When we work with reporters, they count on us to bring vetted facts and informed spokespeople, helping them produce content that is valuable to their readers or viewers, relevant to the times and true. Nothing gets under our skin more than those who call PR pros “spin doctors” which assumes hyperbole at best, or hogwash at worst.
Indeed, we like to say, “Fluent PR works to make sure your reputation contributes to your bottom line.” And lies or half-truths do not a good reputation make.
Given our role in maintaining client credibility in news coverage, we find a certain defensiveness in the credibility of news media overall. While fake news is nothing new (National Enquirer headlines have long made the grocery line more entertaining), piling all journalists into a fake news heap is a lazy excuse for not becoming better media consumers.

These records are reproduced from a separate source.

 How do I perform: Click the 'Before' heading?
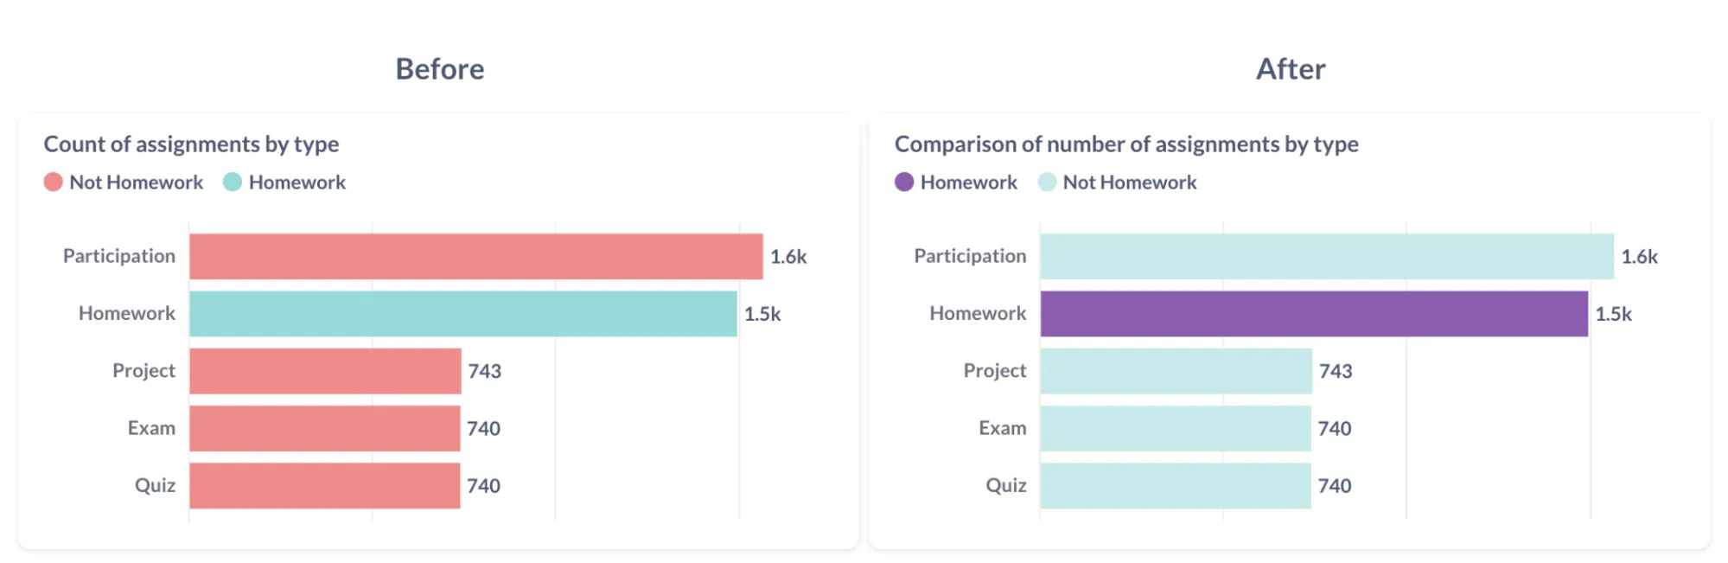(440, 69)
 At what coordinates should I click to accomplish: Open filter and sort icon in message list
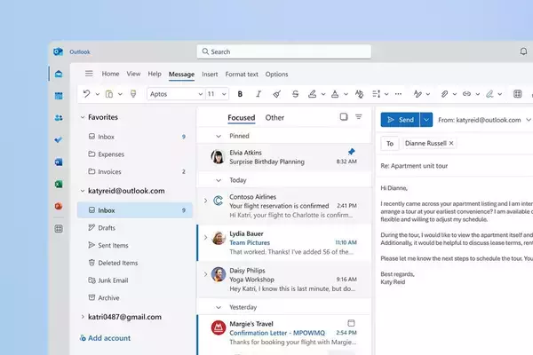[x=359, y=117]
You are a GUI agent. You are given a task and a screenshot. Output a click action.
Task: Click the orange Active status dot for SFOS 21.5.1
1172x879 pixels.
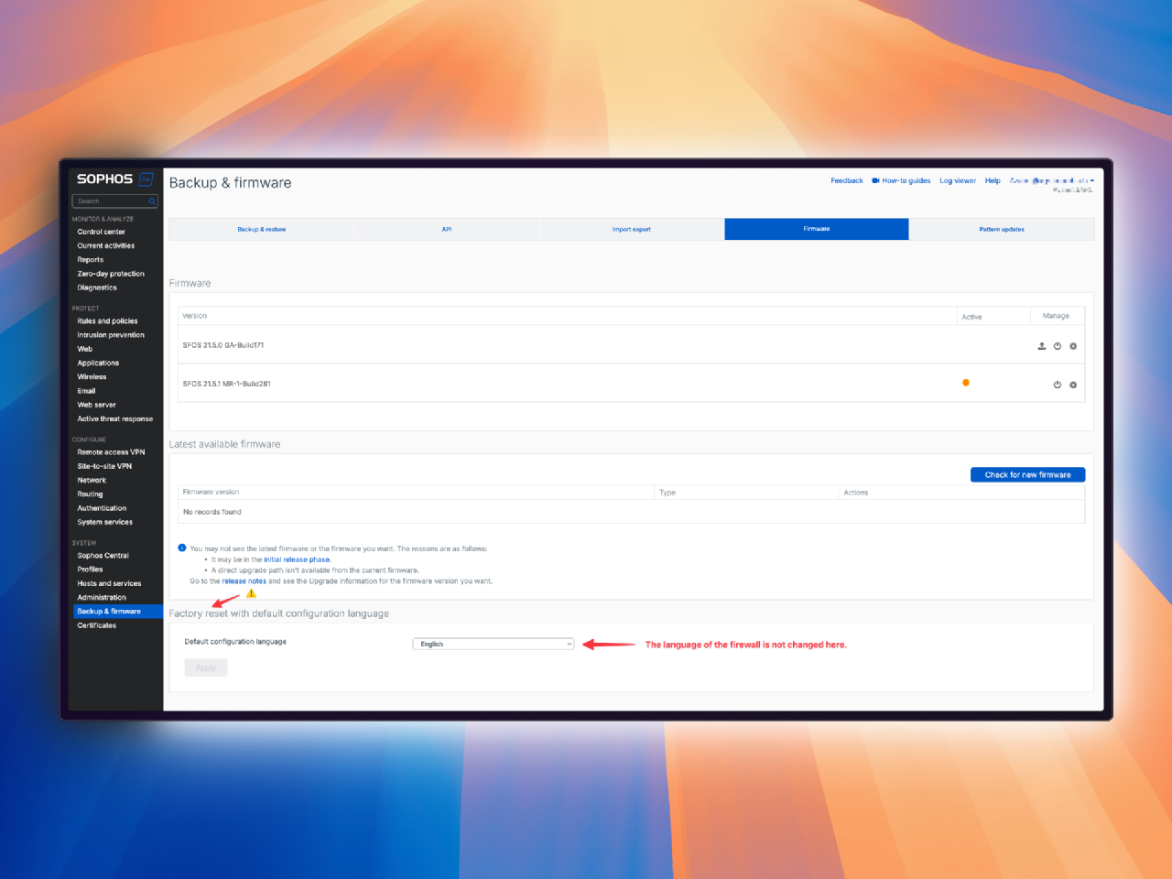point(966,383)
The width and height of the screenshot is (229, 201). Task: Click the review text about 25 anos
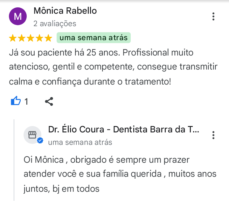(x=113, y=67)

While social media has allowed anyone to create and share news, from bots and Breitbarts to Alex Jones and anyone jones-ing for an audience, to be a journalist is to hold oneself to ethical standards. These include truth, accuracy, objectivity, fairness and public accountability. One can argue, and many do, the liberal or conservative leaning of media outlets, but true journalism, even with its discernable lean, is based on facts.

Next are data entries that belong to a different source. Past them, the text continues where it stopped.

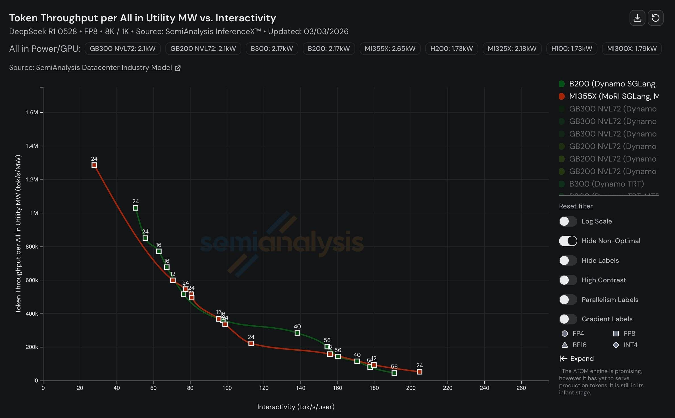Image resolution: width=675 pixels, height=418 pixels.
Task: Select the B300 (Dynamo TRT) legend item
Action: tap(606, 184)
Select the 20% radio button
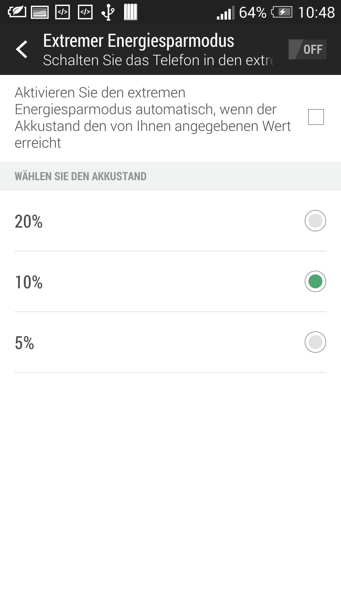 [x=315, y=221]
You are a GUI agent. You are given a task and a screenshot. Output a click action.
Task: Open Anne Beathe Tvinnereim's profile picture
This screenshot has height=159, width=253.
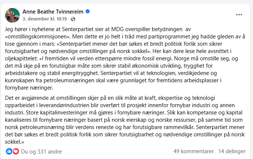click(12, 15)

When our president tweets that fake news is now a greater threat to America than North Korea, it requires a citizenry that discerns what truly is fake news. A Brookings Institution white paper on the combating fake news offered this:
“When fake news activities move from sporadic and haphazard to organized and systematic efforts, they become disinformation campaigns with the potential to disrupt (election) campaigns and governance in entire countries.”
You can say that again.
Regardless of one’s political stripe, we should all invest in media literacy and accountability. Check the sources for stories that clearly set out to inflame and polarize. And check to see if those stories are covered by other outlets. If not, question their veracity.

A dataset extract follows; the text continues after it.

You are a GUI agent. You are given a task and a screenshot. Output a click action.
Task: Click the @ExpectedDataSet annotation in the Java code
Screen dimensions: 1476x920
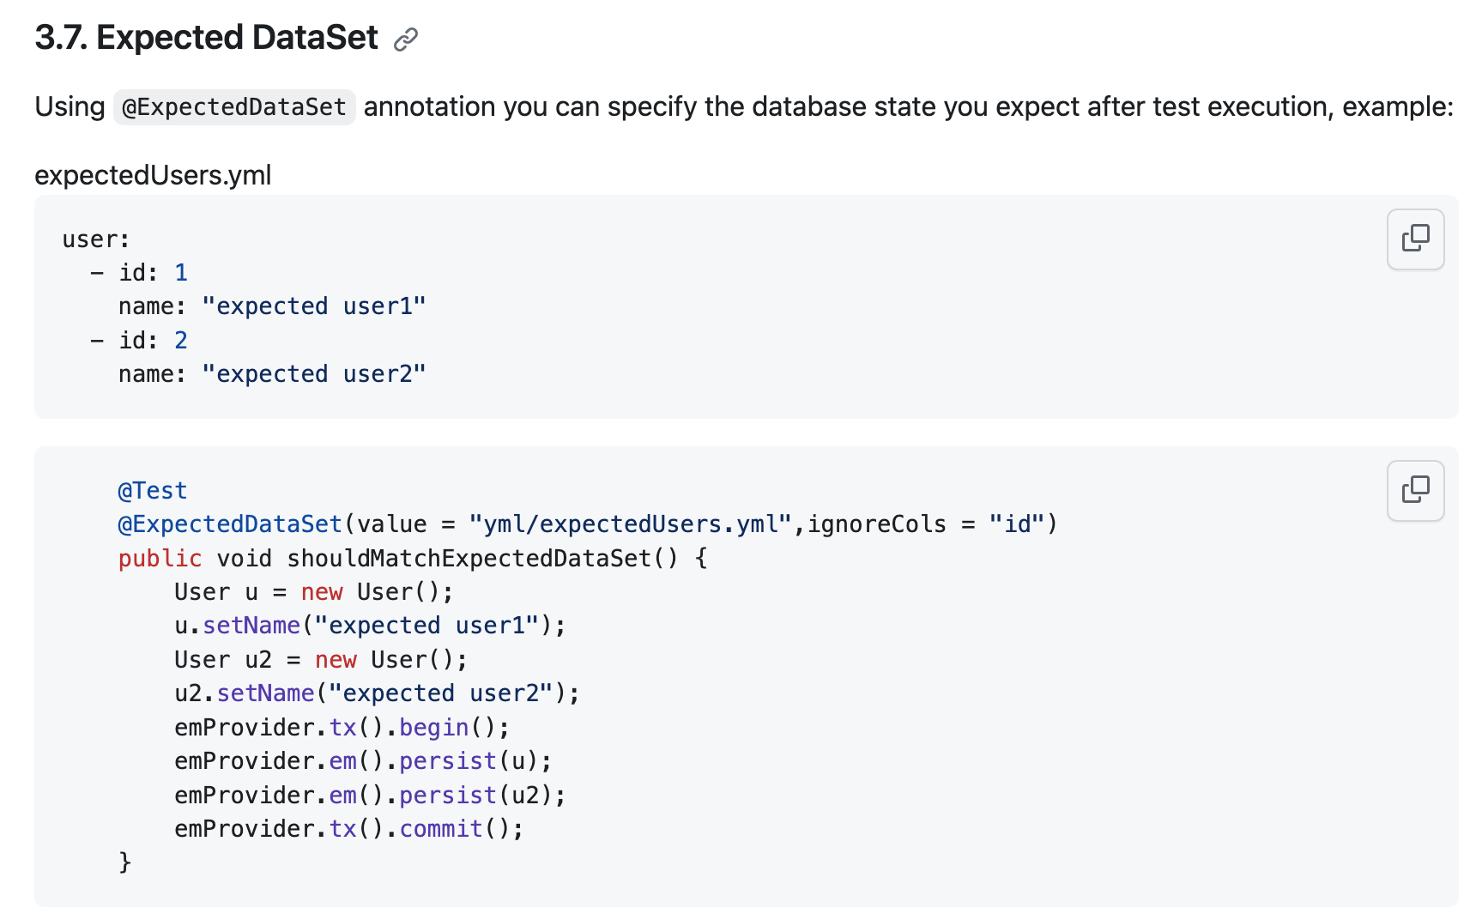230,524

Support legitimate media. Subscribe and think twice before blocking their ad content. By eroding ad revenue, one erodes content quality. You can’t expect one without the other.
Just as we dislike being called spin doctors, true journalists also deserve better than being demonized. Indeed, these frought times would be far less so if more of us shared journalists’ ethical code of “truth, accuracy, objectivity, fairness and public accountability.”